Outro alerta: a ciência precisa superar a mentalidade masculina que ainda impera no mundo acadêmico, disse. “Garotos gostam de brinquedos enormes e talvez isso explique nosso gosto por máquinas grandes e caras. Mas se continuarmos a investir em máquinas caras, processaremos cada vez mais dados que ainda não podemos analisar apropriadamente. Portanto, deveríamos investir em jovens cérebros capazes de descobrir estratégias matemáticas inteligentes que permitam analisar redes de genes e células cerebrais, por exemplo”, disse.

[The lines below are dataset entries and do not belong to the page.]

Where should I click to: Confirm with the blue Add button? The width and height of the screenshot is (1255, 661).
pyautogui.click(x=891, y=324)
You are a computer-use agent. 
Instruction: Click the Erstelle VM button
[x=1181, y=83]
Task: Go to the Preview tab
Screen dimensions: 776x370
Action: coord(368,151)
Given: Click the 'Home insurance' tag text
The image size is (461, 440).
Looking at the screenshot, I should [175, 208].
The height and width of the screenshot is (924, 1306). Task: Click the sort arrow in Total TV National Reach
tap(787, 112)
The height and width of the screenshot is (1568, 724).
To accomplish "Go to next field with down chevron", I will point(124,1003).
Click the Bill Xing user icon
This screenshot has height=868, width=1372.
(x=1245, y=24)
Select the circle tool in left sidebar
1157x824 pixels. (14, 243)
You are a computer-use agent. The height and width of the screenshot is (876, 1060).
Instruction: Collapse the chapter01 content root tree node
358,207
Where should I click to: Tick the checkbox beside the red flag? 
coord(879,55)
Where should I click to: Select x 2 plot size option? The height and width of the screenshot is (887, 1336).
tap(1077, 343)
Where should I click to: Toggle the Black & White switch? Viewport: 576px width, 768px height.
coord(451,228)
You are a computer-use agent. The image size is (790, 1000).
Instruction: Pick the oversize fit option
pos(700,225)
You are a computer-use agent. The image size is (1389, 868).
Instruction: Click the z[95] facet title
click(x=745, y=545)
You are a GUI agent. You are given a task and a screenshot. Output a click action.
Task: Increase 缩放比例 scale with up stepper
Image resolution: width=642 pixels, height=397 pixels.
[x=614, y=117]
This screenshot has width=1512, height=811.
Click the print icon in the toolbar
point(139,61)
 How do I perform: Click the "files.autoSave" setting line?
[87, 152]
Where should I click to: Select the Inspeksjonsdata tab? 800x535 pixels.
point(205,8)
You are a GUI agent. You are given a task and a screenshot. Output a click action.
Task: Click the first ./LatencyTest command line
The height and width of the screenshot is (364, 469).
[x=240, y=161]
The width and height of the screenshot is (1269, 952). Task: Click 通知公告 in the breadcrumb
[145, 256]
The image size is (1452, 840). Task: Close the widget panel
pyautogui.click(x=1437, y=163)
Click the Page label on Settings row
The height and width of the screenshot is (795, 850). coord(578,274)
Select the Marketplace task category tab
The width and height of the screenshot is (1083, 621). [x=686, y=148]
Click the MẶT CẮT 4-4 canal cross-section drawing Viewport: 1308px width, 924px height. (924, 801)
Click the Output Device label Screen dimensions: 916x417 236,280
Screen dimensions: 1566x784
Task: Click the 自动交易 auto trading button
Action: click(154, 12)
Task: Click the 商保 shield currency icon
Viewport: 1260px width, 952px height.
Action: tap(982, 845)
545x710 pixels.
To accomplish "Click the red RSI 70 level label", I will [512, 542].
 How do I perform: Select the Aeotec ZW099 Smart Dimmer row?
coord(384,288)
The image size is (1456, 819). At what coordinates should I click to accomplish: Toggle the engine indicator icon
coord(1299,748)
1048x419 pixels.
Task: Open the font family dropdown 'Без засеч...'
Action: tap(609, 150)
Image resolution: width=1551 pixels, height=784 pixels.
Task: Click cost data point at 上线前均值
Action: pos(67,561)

Alertou também sobre conceitos relacionados a religião, ciência e conhecimento, num meio cada vez mais devotado à ciência. “A ciência está se tornando uma nova religião. Veja o Salk Institute, dos Estados Unidos, um prédio lindo que parece um templo. Não podemos confundir as coisas. E inclusive para lidar com isso, precisamos das Humanidades e talvez até de religiosos para nos dizer o que é religião. Afinal, temos de respeitar as ideias e os avanços da ciência. Mas, ao mesmo tempo, devemos faltar com o respeito e tentar prová-las erradas”, concluiu.